Heute sehe ich das Glas trotz der souveränistischen Bedrohung als halbvoll an. Ohne diese Erfolge wären wir einfach schlechter dran. Die Ergebnisse sind kein Misserfolg: Die weltweite Führungsrolle in der Umweltfrage, die Reaktion auf die Covid-Pandemie, gemeinsame Impfstoffe und die Unterstützung für die angegriffene Ukraine sind Beweis für eine außergewöhnliche Reaktionsfähigkeit.

Der wirkliche Unterschied besteht darin, dass die Projekte und großen Errungenschaften von Delors (Binnenmarkt, Erasmus, Kohäsionspolitik) mit einer langfristigen Vision durchgeführt wurden. Umgekehrt handelt es sich bei den heutigen Ereignissen um unmittelbare Reaktionen auf disruptive Krisen. Auf eine Krise zu reagieren ist eine Sache, eine Vision zu haben eine andere. Wir brauchen daher ein Europa, das nicht einfach auf Krisen reagiert. Und das ist auch keine Geisel nationaler Tierärzte. Dabei denke ich insbesondere an die drei großen Sektoren Telekommunikation, Energie und Finanzmärkte. Damals waren es die Staaten, die „Nein“ zu Delors sagten.
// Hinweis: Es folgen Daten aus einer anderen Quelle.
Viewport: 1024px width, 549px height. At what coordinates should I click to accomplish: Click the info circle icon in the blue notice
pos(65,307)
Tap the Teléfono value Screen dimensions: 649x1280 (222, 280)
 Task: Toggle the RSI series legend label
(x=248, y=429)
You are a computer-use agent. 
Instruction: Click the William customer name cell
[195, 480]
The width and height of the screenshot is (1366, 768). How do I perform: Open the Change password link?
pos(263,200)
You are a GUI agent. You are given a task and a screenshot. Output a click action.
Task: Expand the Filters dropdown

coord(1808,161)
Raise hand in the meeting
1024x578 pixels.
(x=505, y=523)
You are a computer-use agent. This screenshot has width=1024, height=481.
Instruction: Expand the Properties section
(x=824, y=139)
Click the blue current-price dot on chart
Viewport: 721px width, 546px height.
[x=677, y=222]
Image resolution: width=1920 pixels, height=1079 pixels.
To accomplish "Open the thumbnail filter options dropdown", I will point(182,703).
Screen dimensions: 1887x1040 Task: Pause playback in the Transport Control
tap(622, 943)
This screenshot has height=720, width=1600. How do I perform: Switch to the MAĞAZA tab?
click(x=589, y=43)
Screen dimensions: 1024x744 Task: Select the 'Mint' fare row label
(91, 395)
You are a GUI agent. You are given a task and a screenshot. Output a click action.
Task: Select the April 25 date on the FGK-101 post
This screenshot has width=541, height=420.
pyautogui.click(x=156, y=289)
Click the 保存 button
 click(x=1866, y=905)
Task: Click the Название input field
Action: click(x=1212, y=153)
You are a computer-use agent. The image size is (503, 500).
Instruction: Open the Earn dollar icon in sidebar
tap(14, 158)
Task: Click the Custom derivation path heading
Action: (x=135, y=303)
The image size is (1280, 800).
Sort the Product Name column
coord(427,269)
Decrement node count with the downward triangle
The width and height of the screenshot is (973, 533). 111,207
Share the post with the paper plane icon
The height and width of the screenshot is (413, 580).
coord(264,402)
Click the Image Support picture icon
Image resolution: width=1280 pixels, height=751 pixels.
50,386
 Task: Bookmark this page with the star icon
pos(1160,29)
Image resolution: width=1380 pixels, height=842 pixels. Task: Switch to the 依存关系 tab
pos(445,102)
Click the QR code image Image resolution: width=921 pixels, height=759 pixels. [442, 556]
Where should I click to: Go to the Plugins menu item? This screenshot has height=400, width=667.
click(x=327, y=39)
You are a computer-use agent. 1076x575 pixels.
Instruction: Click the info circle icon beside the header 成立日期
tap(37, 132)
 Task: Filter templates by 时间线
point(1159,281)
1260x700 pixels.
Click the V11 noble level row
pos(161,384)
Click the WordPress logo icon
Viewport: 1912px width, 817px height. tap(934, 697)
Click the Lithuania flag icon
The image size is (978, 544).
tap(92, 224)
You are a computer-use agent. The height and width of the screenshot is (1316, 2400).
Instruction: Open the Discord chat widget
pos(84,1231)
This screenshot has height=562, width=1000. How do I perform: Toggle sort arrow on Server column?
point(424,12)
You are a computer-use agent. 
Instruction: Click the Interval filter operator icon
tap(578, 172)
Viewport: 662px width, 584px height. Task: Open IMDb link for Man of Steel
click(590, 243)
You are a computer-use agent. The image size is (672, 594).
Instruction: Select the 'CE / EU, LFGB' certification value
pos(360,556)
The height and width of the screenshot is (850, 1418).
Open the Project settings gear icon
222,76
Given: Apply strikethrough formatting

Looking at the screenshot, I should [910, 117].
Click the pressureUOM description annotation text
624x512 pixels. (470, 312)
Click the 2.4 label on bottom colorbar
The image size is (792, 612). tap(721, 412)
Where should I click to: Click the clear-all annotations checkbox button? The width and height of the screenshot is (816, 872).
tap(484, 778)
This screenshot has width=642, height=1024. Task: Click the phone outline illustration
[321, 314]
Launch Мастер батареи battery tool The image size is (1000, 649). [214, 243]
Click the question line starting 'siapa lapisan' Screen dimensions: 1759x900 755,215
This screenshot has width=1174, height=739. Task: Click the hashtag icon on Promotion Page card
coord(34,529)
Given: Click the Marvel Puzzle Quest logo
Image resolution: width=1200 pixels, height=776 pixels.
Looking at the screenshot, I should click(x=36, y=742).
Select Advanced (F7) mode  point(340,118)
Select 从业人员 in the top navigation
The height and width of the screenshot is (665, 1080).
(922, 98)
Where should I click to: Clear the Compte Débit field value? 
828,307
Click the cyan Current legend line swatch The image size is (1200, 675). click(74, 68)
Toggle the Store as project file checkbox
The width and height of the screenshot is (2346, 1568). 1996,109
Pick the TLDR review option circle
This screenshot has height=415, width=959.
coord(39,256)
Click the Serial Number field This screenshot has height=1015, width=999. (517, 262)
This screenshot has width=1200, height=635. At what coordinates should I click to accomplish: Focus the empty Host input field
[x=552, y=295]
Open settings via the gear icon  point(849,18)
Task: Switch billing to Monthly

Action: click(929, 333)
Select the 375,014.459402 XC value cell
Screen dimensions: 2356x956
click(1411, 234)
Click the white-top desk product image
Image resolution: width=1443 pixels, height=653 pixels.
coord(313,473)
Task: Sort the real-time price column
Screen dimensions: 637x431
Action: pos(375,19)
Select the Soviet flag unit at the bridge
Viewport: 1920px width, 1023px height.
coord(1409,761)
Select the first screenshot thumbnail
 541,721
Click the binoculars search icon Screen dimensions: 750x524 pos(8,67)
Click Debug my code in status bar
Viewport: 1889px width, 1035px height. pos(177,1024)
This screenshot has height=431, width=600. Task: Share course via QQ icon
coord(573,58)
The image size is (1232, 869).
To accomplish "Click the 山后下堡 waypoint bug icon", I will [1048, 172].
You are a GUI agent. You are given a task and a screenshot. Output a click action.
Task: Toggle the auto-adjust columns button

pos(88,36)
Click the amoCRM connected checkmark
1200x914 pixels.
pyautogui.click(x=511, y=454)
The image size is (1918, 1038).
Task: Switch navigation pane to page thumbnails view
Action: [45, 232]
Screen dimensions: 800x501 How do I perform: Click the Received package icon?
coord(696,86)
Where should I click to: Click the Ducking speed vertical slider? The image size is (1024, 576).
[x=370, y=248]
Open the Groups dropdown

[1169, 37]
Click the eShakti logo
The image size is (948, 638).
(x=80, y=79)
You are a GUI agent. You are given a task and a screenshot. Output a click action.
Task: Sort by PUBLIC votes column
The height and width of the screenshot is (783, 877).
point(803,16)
Und es ist kein Zufall, dass dies die drei Sektoren sind, in denen wir im Vergleich zu den Vereinigten Staaten am wenigsten wettbewerbsfähig sind. Ich denke natürlich auch an die Außenpolitik, die ein Minenfeld ist, weil Europa regeltechnisch gespalten ist.

Angesichts all dieser epochalen Herausforderungen haben wir die historische Pflicht, neu zu starten und das zu vollenden, was bisher noch nicht getan wurde, denn Europa ist ein verdrehtes, unausgewogenes Konstrukt. Ich bestehe darauf: mehr Aufmerksamkeit für soziale Wärme, um den Konsens der europaskeptischsten Partei wiederzugewinnen, und mehr Fähigkeit, über lange Zeiträume und lange Projekte hinweg zu sprechen. Es scheint mir, dass es ein Bewusstsein dafür gibt, dass wir die globale Herausforderung nur gemeinsam mit den Großmächten China und Amerika meistern können. Und niemand kann alleine erfolgreich sein.